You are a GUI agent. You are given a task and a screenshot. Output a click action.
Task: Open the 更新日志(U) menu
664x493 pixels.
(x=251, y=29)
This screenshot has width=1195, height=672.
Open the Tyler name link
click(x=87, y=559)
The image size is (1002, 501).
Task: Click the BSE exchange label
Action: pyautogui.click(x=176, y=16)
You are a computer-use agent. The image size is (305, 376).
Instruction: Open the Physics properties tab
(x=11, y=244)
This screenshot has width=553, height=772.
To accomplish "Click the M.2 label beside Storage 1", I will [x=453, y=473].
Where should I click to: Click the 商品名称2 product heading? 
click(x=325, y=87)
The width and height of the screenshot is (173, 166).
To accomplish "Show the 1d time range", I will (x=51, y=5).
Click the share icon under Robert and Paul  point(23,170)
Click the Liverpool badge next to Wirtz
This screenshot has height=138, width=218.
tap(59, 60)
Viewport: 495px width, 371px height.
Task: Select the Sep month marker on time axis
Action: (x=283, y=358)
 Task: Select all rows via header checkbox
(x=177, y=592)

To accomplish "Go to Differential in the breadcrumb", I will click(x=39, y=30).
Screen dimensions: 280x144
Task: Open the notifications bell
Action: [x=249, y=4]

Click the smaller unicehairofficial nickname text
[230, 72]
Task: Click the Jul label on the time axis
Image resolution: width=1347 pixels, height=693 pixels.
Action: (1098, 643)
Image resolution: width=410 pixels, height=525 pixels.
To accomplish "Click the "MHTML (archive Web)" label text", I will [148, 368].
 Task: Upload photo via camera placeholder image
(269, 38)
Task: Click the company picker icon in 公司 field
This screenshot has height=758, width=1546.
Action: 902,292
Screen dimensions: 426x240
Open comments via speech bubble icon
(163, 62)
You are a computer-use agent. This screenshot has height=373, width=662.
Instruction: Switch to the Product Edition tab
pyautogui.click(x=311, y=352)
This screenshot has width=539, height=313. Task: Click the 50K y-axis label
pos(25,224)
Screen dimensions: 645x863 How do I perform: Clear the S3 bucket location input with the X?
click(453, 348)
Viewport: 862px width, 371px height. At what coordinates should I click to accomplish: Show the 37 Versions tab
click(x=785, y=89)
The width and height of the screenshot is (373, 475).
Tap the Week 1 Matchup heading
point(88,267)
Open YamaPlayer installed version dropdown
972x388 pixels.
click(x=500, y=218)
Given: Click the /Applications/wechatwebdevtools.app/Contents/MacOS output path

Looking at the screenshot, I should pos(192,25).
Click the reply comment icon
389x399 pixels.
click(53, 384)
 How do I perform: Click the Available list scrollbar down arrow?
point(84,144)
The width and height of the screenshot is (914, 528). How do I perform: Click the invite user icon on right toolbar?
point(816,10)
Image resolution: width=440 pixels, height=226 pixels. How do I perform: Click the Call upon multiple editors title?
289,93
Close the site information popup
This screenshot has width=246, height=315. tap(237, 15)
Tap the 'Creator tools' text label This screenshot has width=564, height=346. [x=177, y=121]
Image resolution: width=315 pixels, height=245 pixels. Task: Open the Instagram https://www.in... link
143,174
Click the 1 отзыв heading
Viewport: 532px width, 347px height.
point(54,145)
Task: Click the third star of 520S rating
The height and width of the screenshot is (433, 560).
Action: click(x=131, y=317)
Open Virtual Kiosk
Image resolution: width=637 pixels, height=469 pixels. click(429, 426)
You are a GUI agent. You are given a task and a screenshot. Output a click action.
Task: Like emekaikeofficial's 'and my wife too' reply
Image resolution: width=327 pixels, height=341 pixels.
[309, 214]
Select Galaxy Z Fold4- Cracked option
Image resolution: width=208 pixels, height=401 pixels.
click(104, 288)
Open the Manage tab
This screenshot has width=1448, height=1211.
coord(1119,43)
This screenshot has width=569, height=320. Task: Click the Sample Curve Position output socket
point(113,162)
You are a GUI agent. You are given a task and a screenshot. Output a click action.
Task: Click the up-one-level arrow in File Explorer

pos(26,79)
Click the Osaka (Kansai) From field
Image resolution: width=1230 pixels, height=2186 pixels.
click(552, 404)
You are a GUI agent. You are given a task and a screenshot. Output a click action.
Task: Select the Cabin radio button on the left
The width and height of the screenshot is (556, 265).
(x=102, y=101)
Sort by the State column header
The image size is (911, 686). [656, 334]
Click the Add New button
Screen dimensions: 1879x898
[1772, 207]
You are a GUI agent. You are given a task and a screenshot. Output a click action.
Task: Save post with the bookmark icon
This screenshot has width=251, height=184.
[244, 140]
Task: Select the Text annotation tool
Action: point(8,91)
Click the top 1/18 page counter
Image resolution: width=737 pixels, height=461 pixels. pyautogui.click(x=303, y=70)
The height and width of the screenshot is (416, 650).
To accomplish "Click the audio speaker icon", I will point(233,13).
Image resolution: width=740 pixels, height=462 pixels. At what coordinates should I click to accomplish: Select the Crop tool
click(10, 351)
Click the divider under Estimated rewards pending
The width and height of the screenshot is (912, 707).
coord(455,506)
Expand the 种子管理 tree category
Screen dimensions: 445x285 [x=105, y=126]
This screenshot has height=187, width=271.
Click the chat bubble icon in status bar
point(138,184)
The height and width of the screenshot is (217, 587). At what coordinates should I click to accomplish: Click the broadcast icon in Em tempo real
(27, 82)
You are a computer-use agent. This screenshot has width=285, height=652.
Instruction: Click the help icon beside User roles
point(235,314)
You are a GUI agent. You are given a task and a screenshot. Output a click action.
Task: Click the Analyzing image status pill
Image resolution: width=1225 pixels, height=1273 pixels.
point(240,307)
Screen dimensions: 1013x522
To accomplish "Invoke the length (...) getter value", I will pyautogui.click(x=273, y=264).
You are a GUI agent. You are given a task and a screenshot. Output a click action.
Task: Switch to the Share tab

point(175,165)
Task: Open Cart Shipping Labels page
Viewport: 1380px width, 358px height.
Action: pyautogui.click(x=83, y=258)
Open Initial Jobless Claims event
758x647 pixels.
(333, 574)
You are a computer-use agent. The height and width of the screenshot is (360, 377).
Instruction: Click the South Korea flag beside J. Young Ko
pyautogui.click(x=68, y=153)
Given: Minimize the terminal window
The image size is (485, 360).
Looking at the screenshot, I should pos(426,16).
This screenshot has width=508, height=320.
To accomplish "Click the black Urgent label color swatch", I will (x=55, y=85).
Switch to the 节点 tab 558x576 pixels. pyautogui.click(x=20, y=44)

> _What is expected_
All the entries above should come back exactly as they are written.

> _Task output_
You are a GUI agent. You are given a task and a screenshot. Output a click action.
Task: Open the 更新日志(U) menu
664x493 pixels.
(x=251, y=29)
This screenshot has width=1195, height=672.
Open the Tyler name link
click(x=87, y=559)
The image size is (1002, 501).
Task: Click the BSE exchange label
Action: pyautogui.click(x=176, y=16)
You are a computer-use agent. The image size is (305, 376).
Instruction: Open the Physics properties tab
(x=11, y=244)
This screenshot has width=553, height=772.
To accomplish "Click the M.2 label beside Storage 1", I will [x=453, y=473].
Where should I click to: Click the 商品名称2 product heading? 
click(x=325, y=87)
The width and height of the screenshot is (173, 166).
To accomplish "Show the 1d time range", I will (x=51, y=5).
Click the share icon under Robert and Paul  point(23,170)
Click the Liverpool badge next to Wirtz
This screenshot has height=138, width=218.
tap(59, 60)
Viewport: 495px width, 371px height.
Task: Select the Sep month marker on time axis
Action: (x=283, y=358)
 Task: Select all rows via header checkbox
(x=177, y=592)

To accomplish "Go to Differential in the breadcrumb", I will click(x=39, y=30).
Screen dimensions: 280x144
Task: Open the notifications bell
Action: [x=249, y=4]

Click the smaller unicehairofficial nickname text
[230, 72]
Task: Click the Jul label on the time axis
Image resolution: width=1347 pixels, height=693 pixels.
Action: (1098, 643)
Image resolution: width=410 pixels, height=525 pixels.
To accomplish "Click the "MHTML (archive Web)" label text", I will [148, 368].
 Task: Upload photo via camera placeholder image
(269, 38)
Task: Click the company picker icon in 公司 field
This screenshot has height=758, width=1546.
Action: 902,292
Screen dimensions: 426x240
Open comments via speech bubble icon
(163, 62)
You are a computer-use agent. This screenshot has height=373, width=662.
Instruction: Switch to the Product Edition tab
pyautogui.click(x=311, y=352)
This screenshot has width=539, height=313. Task: Click the 50K y-axis label
pos(25,224)
Screen dimensions: 645x863 How do I perform: Clear the S3 bucket location input with the X?
click(453, 348)
Viewport: 862px width, 371px height. At what coordinates should I click to accomplish: Show the 37 Versions tab
click(x=785, y=89)
The width and height of the screenshot is (373, 475).
Tap the Week 1 Matchup heading
point(88,267)
Open YamaPlayer installed version dropdown
972x388 pixels.
click(x=500, y=218)
Given: Click the /Applications/wechatwebdevtools.app/Contents/MacOS output path

Looking at the screenshot, I should pos(192,25).
Click the reply comment icon
389x399 pixels.
click(53, 384)
 How do I perform: Click the Available list scrollbar down arrow?
point(84,144)
The width and height of the screenshot is (914, 528). How do I perform: Click the invite user icon on right toolbar?
point(816,10)
Image resolution: width=440 pixels, height=226 pixels. How do I perform: Click the Call upon multiple editors title?
289,93
Close the site information popup
This screenshot has width=246, height=315. tap(237, 15)
Tap the 'Creator tools' text label This screenshot has width=564, height=346. [x=177, y=121]
Image resolution: width=315 pixels, height=245 pixels. Task: Open the Instagram https://www.in... link
143,174
Click the 1 отзыв heading
Viewport: 532px width, 347px height.
point(54,145)
Task: Click the third star of 520S rating
The height and width of the screenshot is (433, 560).
Action: click(x=131, y=317)
Open Virtual Kiosk
Image resolution: width=637 pixels, height=469 pixels. click(429, 426)
You are a GUI agent. You are given a task and a screenshot. Output a click action.
Task: Like emekaikeofficial's 'and my wife too' reply
Image resolution: width=327 pixels, height=341 pixels.
[309, 214]
Select Galaxy Z Fold4- Cracked option
Image resolution: width=208 pixels, height=401 pixels.
click(104, 288)
Open the Manage tab
This screenshot has width=1448, height=1211.
coord(1119,43)
This screenshot has width=569, height=320. Task: Click the Sample Curve Position output socket
point(113,162)
You are a GUI agent. You are given a task and a screenshot. Output a click action.
Task: Click the up-one-level arrow in File Explorer

pos(26,79)
Click the Osaka (Kansai) From field
Image resolution: width=1230 pixels, height=2186 pixels.
click(552, 404)
You are a GUI agent. You are given a task and a screenshot. Output a click action.
Task: Select the Cabin radio button on the left
The width and height of the screenshot is (556, 265).
(x=102, y=101)
Sort by the State column header
The image size is (911, 686). [656, 334]
Click the Add New button
Screen dimensions: 1879x898
[1772, 207]
You are a GUI agent. You are given a task and a screenshot. Output a click action.
Task: Save post with the bookmark icon
This screenshot has width=251, height=184.
[244, 140]
Task: Select the Text annotation tool
Action: point(8,91)
Click the top 1/18 page counter
Image resolution: width=737 pixels, height=461 pixels. pyautogui.click(x=303, y=70)
The height and width of the screenshot is (416, 650).
To accomplish "Click the audio speaker icon", I will point(233,13).
Image resolution: width=740 pixels, height=462 pixels. At what coordinates should I click to accomplish: Select the Crop tool
click(10, 351)
Click the divider under Estimated rewards pending
The width and height of the screenshot is (912, 707).
coord(455,506)
Expand the 种子管理 tree category
Screen dimensions: 445x285 [x=105, y=126]
This screenshot has height=187, width=271.
Click the chat bubble icon in status bar
point(138,184)
The height and width of the screenshot is (217, 587). At what coordinates should I click to accomplish: Click the broadcast icon in Em tempo real
(27, 82)
You are a computer-use agent. This screenshot has width=285, height=652.
Instruction: Click the help icon beside User roles
point(235,314)
You are a GUI agent. You are given a task and a screenshot. Output a click action.
Task: Click the Analyzing image status pill
Image resolution: width=1225 pixels, height=1273 pixels.
point(240,307)
Screen dimensions: 1013x522
To accomplish "Invoke the length (...) getter value", I will pyautogui.click(x=273, y=264).
You are a GUI agent. You are given a task and a screenshot. Output a click action.
Task: Switch to the Share tab

point(175,165)
Task: Open Cart Shipping Labels page
Viewport: 1380px width, 358px height.
Action: pyautogui.click(x=83, y=258)
Open Initial Jobless Claims event
758x647 pixels.
(333, 574)
You are a computer-use agent. The height and width of the screenshot is (360, 377).
Instruction: Click the South Korea flag beside J. Young Ko
pyautogui.click(x=68, y=153)
Given: Minimize the terminal window
The image size is (485, 360).
Looking at the screenshot, I should pos(426,16).
This screenshot has width=508, height=320.
To accomplish "Click the black Urgent label color swatch", I will (x=55, y=85).
Switch to the 节点 tab 558x576 pixels. pyautogui.click(x=20, y=44)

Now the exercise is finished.